I had a roomate who was a recovering heroin addict on methadone. She said they could give her enough novacaine to numb anelephant and it simply had little to no effect on her as she was accustomed to heroin. Perhaps what the author meant was that the aenesthetic was useless… thus, effectively doing the procedures without anesthesia. I know that the dentist my roomate was seeing wouldn’t provide her with any other pain relievers due to the methadone and her addiction problems.

I am not aware of any studies showing that opiate habituation alters the anesthetic response to novocaine or lidocaine. Certainly when drugs are ingested regularly the liver revs up to detox them faster, so often it is necessary to give an addict more lidocaine more often to achieve the same effective anesthesia in a non-addict. But it should not make them completely immune to lidocaine’s effects.

And I’ve numbed up lots of people with lidocaine who were on methadone or oxycontin, before doing repairs. No problems.

What about nitrous oxide?

My dentist has told me that people who’ve developed a tolerance to cocaine are difficult to numb with the dental -caines. That’s unrelated to opiate use.

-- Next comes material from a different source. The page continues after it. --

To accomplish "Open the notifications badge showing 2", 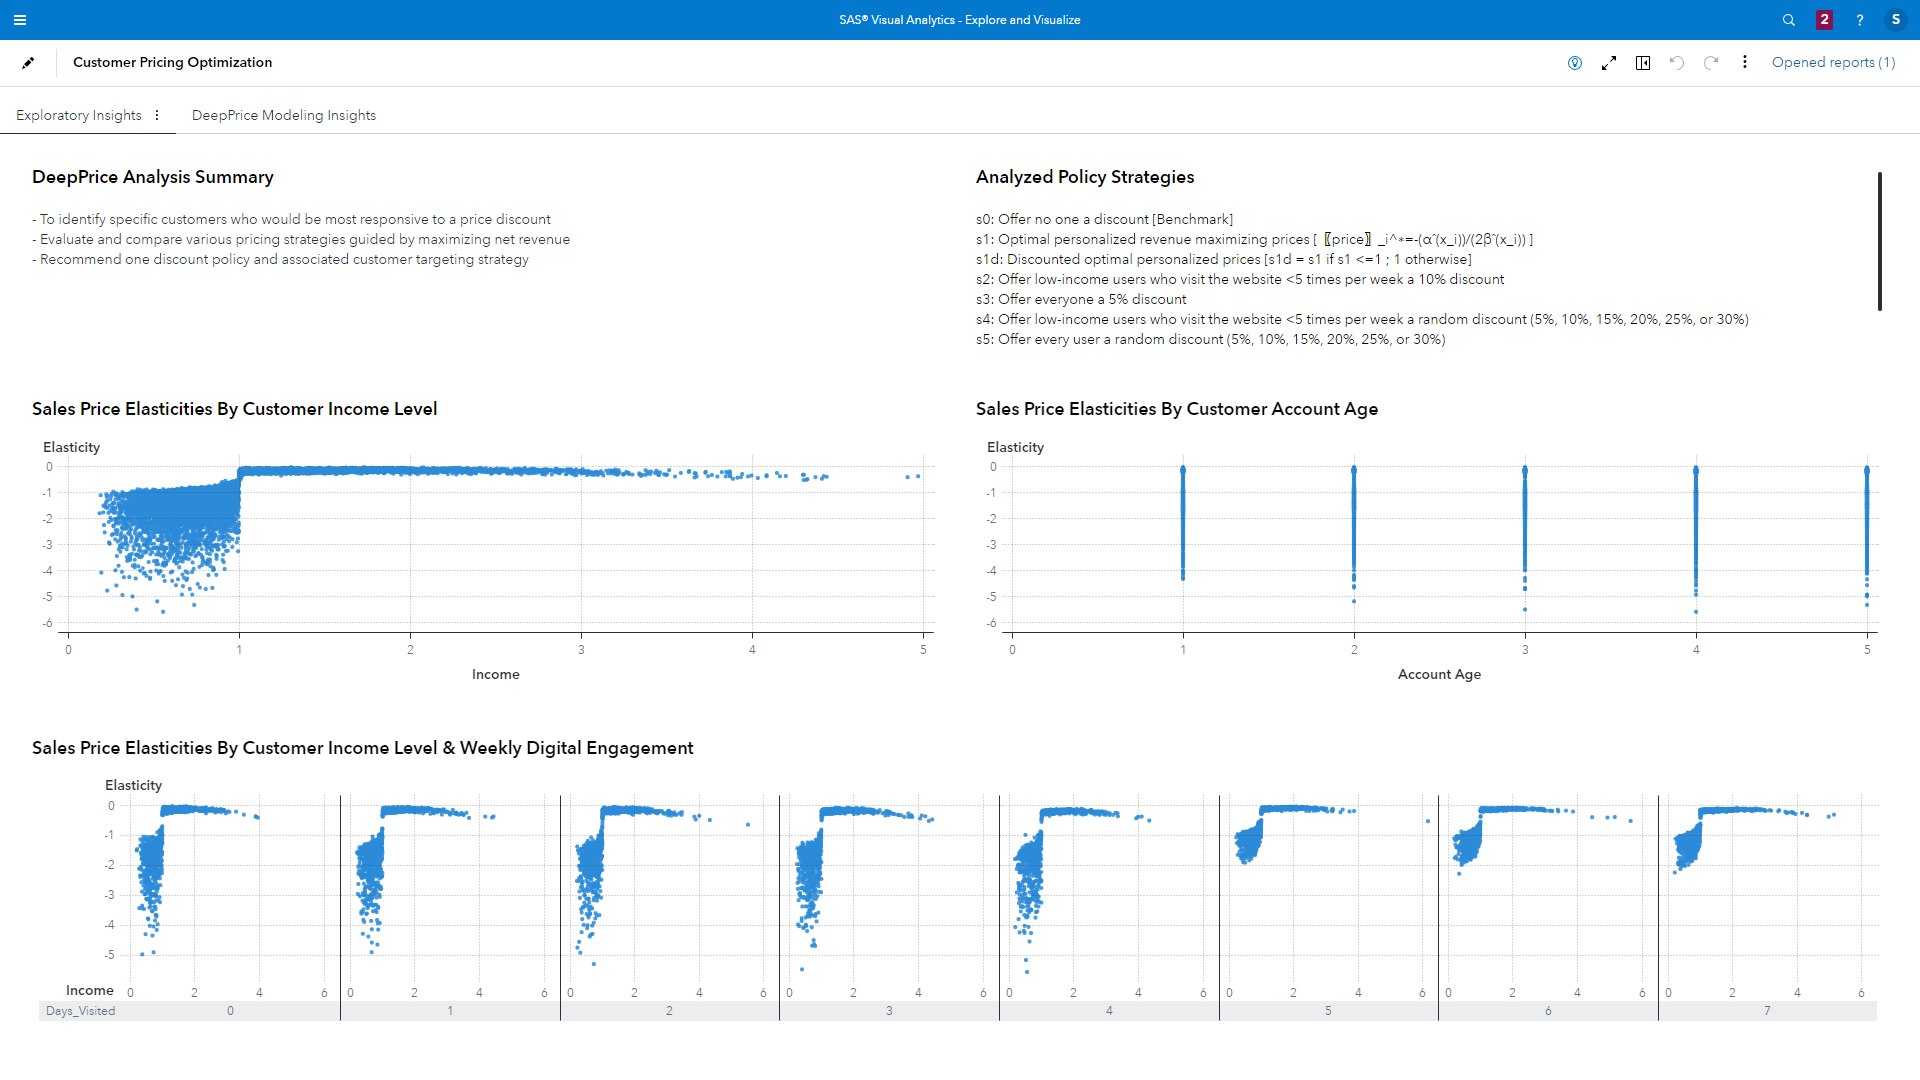I will coord(1824,20).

This author asserts that Hazelden did not allow him (as opposed to his making a decision not to use) any anesthetic. The description of the excruciatingly painful dental surgery goes on for a number of pages. The assertion caught my attention because as a psychologist I’d never had a client with an addiction refused a local anesthetic for dental work.

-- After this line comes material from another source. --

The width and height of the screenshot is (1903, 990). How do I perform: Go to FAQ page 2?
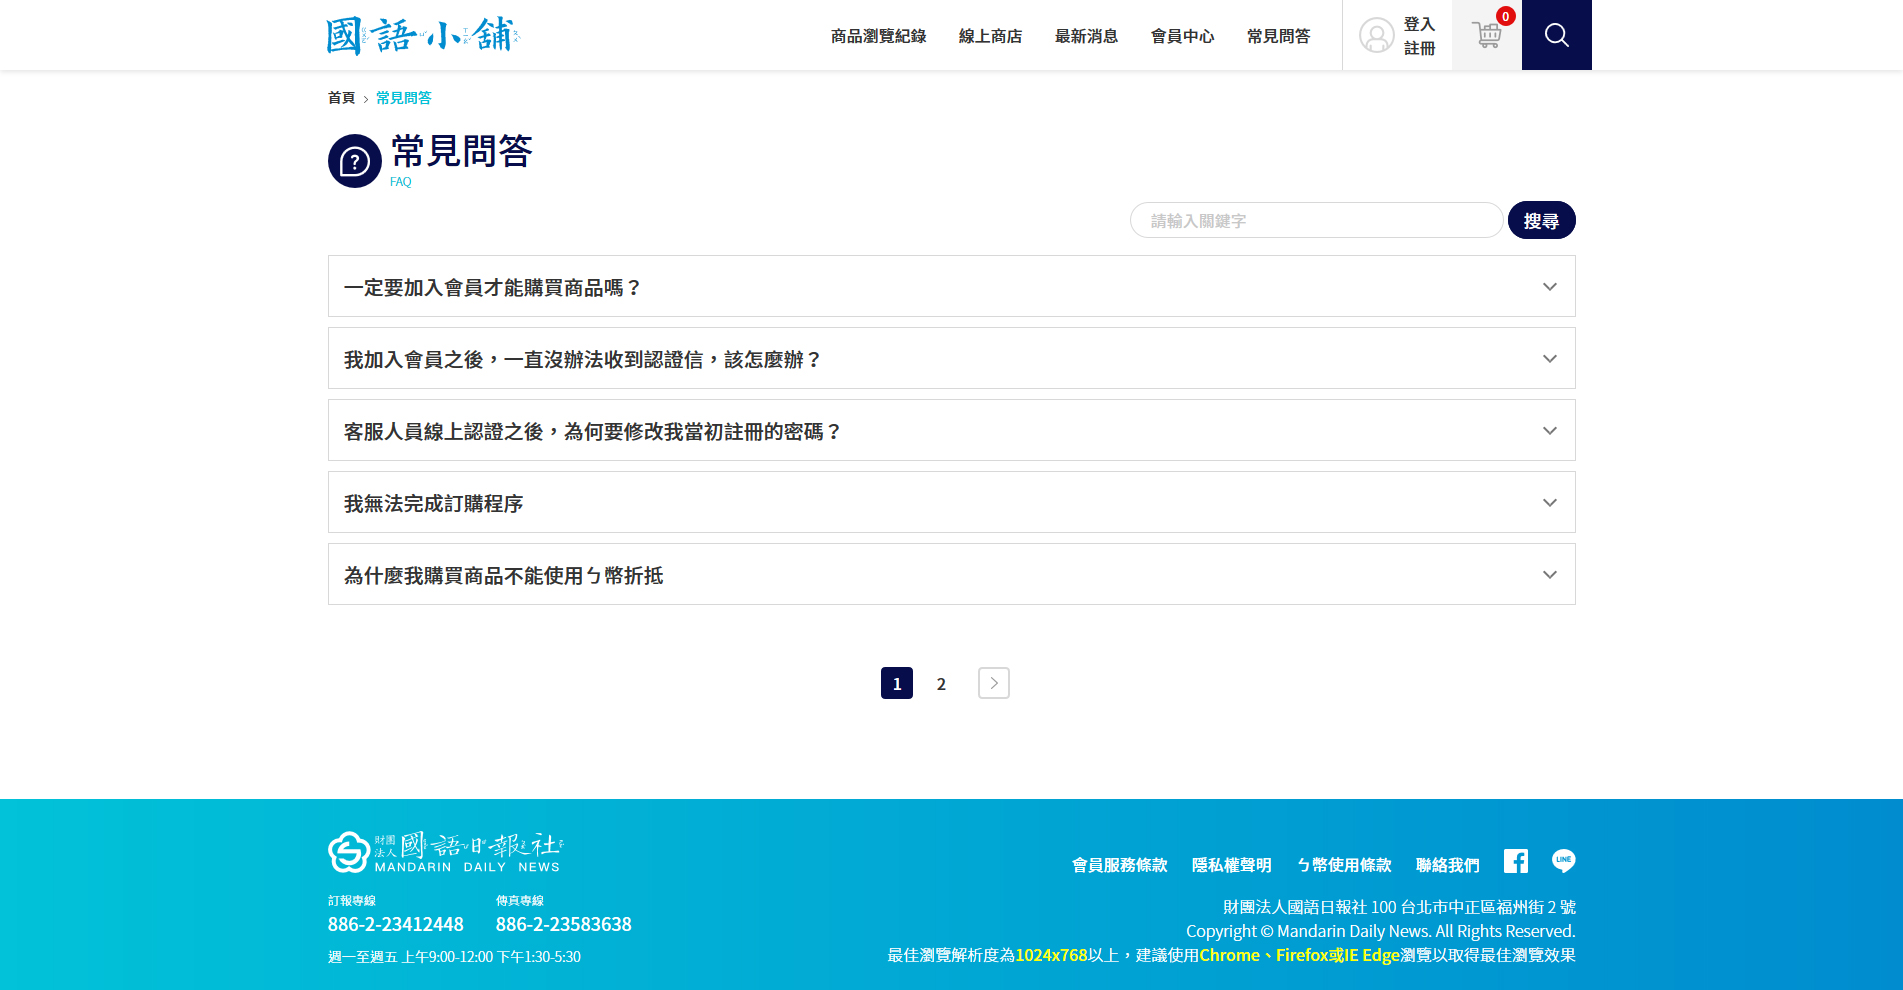coord(941,683)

No rehab I’m familiar with would ever deny a client the use of anesthetic, at least in a short-term procedure like surgery. They would most likely confiscate any post-procedure pain medication and dole it out according to the directions on the label.

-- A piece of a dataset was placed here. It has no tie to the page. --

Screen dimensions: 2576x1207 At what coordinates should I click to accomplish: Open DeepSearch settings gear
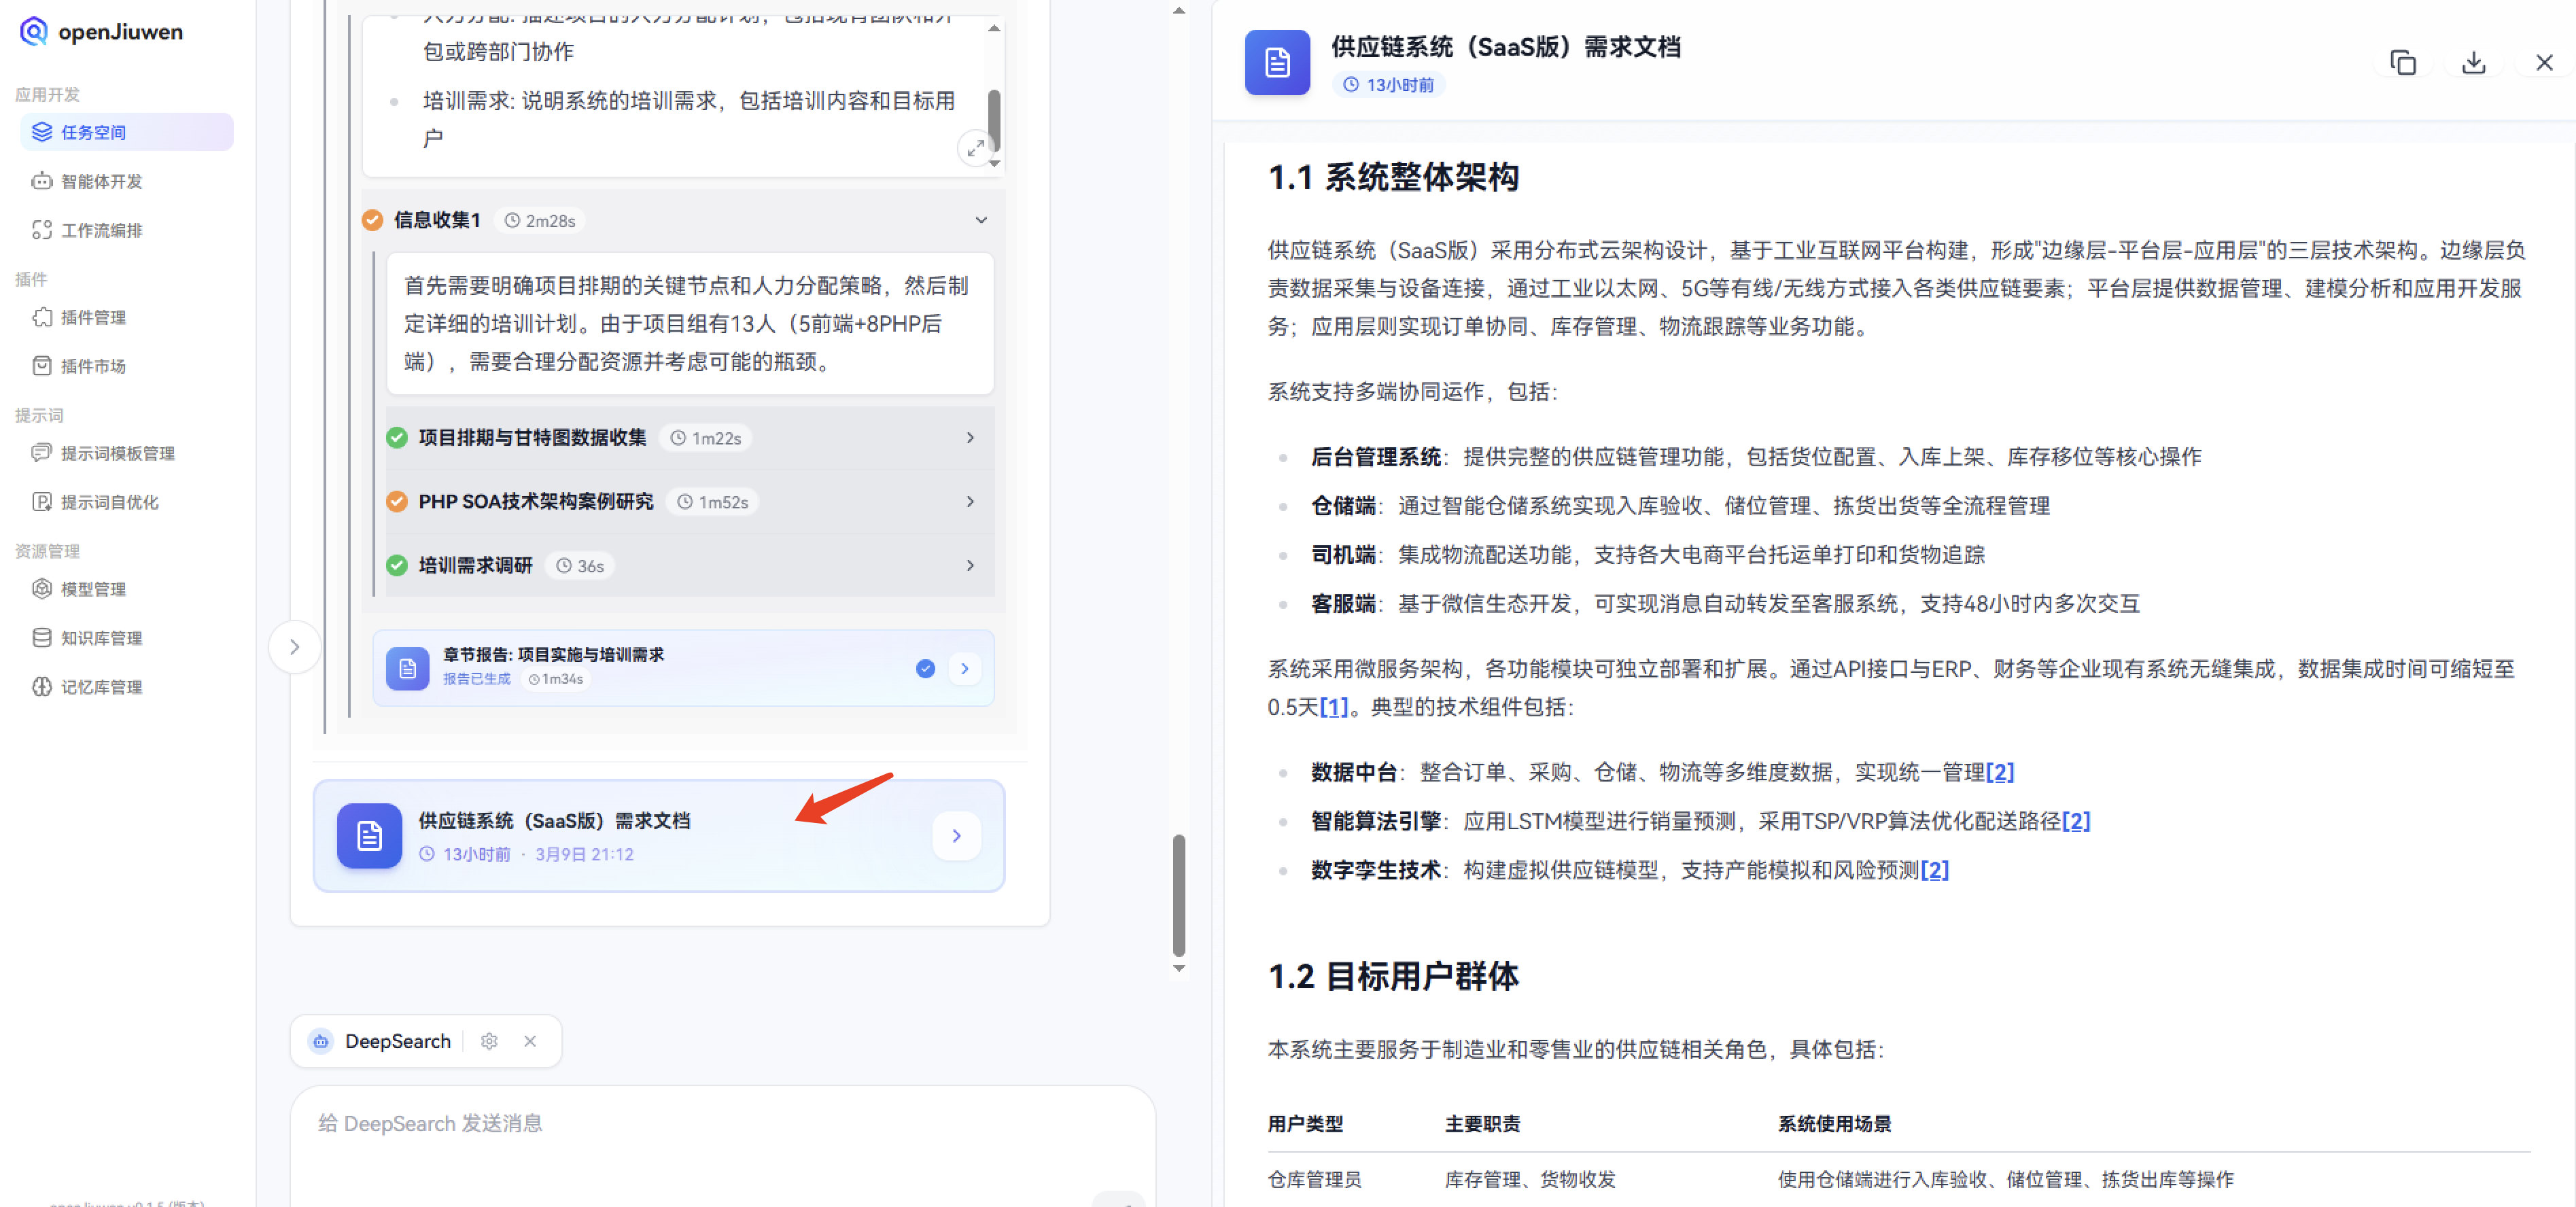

I myself have never refused anesthesia or pain meds if it were appropriate to the situation. As a sober alcoholic, I have been advised to inform all new doctors of this so that if it becomes an issue (as it did this past summer), we can both make an informed decision on the kind of medication that is most appropriate.

Quick question for Qadgop: Can the use of cocaine in nasal surgery (say a rhinoplasty) trigger a relapse in cocaine relapse even if the patient is under general anesthesia?

Robin

The mantra of all the addictionists I’ve worked with is that genuine acute traumatic pain must be treated appropriately even if that means using opiates in an opiate addict. To deny someone this medication for significant acute trauma or acute post-surgery because of an addiction history violates what I would consider the standard of care in the USA. The patient DAMN WELL better be a candidate for morphine during their MI whether they’re recovering or not!

Now this doesn’t mean everyone with a backache from a motor vehicle accident in 1995 must get percocet. I’m talking significant acute pain. Addicts with malignant pain (cancer pain, severe neuropathies, etc.) should also be treated with opiates if otherwise appropriate, without regard to their addiction history.

Robin I do believe that any addict who is given mood altering drugs for medical reasons is in need of their support network and their program even more than usual. I’ve had recovering patients struggle to get their heads back on straight after being under general anesthesia. Most did fine, but reported feeling like they were back in early recovery again, with all the emotional turmoil, and not a few cravings.

We can’t be too careful, right? :wink:

I agree, local anesthetics work in everybody. Heroin addicts (former and current), tend to be big babies when it comes to pain (note, the previous is my OPINION, derived from personal experience)

The only medical use I know of for cocaine is as a local anesthetic. Why would it be used in conjunction with general anesthesia? Also, when used as a local there is insufficient systemic absorption to produce a notable drug-effect.

Oops, a quick google search turned up that cocaine induces vasoconstriction in the area to which it’s applied (why can’y I remember my basic pharm?). In this instance, it could be used in conjunction with general anesthesia. Nonetheless, systemic levels would remain very low. In addition, several other (non-addictive) vasoconstrictor drugs are available as alternatives.